> AIM OF THE EXERCISE
Take the records below and write them out again exactly.

** Opening RECORDED DATA block **

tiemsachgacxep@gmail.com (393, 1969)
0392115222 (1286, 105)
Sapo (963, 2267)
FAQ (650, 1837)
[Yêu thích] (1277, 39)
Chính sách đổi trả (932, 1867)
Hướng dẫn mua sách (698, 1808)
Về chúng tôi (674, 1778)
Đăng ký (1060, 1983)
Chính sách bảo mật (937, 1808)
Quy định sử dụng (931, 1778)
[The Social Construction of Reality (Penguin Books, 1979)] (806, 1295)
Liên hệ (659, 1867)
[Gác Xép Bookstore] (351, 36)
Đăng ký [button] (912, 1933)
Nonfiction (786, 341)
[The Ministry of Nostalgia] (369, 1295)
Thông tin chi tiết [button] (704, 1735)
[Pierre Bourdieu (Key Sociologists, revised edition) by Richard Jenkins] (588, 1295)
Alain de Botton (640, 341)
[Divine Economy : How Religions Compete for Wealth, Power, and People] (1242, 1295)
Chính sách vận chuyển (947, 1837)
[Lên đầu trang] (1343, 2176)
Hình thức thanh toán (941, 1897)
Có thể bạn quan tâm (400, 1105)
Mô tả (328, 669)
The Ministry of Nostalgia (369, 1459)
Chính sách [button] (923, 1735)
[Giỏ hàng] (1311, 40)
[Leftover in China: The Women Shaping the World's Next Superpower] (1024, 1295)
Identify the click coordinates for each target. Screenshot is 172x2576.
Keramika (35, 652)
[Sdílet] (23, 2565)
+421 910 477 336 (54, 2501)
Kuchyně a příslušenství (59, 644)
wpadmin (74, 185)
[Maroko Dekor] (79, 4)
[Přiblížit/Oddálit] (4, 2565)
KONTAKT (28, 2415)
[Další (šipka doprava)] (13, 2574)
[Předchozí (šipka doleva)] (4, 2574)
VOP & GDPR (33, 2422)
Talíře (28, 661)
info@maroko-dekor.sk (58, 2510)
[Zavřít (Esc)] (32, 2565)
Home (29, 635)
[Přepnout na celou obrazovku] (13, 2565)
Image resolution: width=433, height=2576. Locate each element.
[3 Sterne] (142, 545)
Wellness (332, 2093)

** Closing RECORDED DATA block **

> YOUR RESPONSE
tiemsachgacxep@gmail.com (393, 1969)
0392115222 (1286, 105)
Sapo (963, 2267)
FAQ (650, 1837)
[Yêu thích] (1277, 39)
Chính sách đổi trả (932, 1867)
Hướng dẫn mua sách (698, 1808)
Về chúng tôi (674, 1778)
Đăng ký (1060, 1983)
Chính sách bảo mật (937, 1808)
Quy định sử dụng (931, 1778)
[The Social Construction of Reality (Penguin Books, 1979)] (806, 1295)
Liên hệ (659, 1867)
[Gác Xép Bookstore] (351, 36)
Đăng ký [button] (912, 1933)
Nonfiction (786, 341)
[The Ministry of Nostalgia] (369, 1295)
Thông tin chi tiết [button] (704, 1735)
[Pierre Bourdieu (Key Sociologists, revised edition) by Richard Jenkins] (588, 1295)
Alain de Botton (640, 341)
[Divine Economy : How Religions Compete for Wealth, Power, and People] (1242, 1295)
Chính sách vận chuyển (947, 1837)
[Lên đầu trang] (1343, 2176)
Hình thức thanh toán (941, 1897)
Có thể bạn quan tâm (400, 1105)
Mô tả (328, 669)
The Ministry of Nostalgia (369, 1459)
Chính sách [button] (923, 1735)
[Giỏ hàng] (1311, 40)
[Leftover in China: The Women Shaping the World's Next Superpower] (1024, 1295)
Identify the click coordinates for each target. Screenshot is 172x2576.
Keramika (35, 652)
[Sdílet] (23, 2565)
+421 910 477 336 (54, 2501)
Kuchyně a příslušenství (59, 644)
wpadmin (74, 185)
[Maroko Dekor] (79, 4)
[Přiblížit/Oddálit] (4, 2565)
KONTAKT (28, 2415)
[Další (šipka doprava)] (13, 2574)
[Předchozí (šipka doleva)] (4, 2574)
VOP & GDPR (33, 2422)
Talíře (28, 661)
info@maroko-dekor.sk (58, 2510)
[Zavřít (Esc)] (32, 2565)
Home (29, 635)
[Přepnout na celou obrazovku] (13, 2565)
Image resolution: width=433, height=2576. Locate each element.
[3 Sterne] (142, 545)
Wellness (332, 2093)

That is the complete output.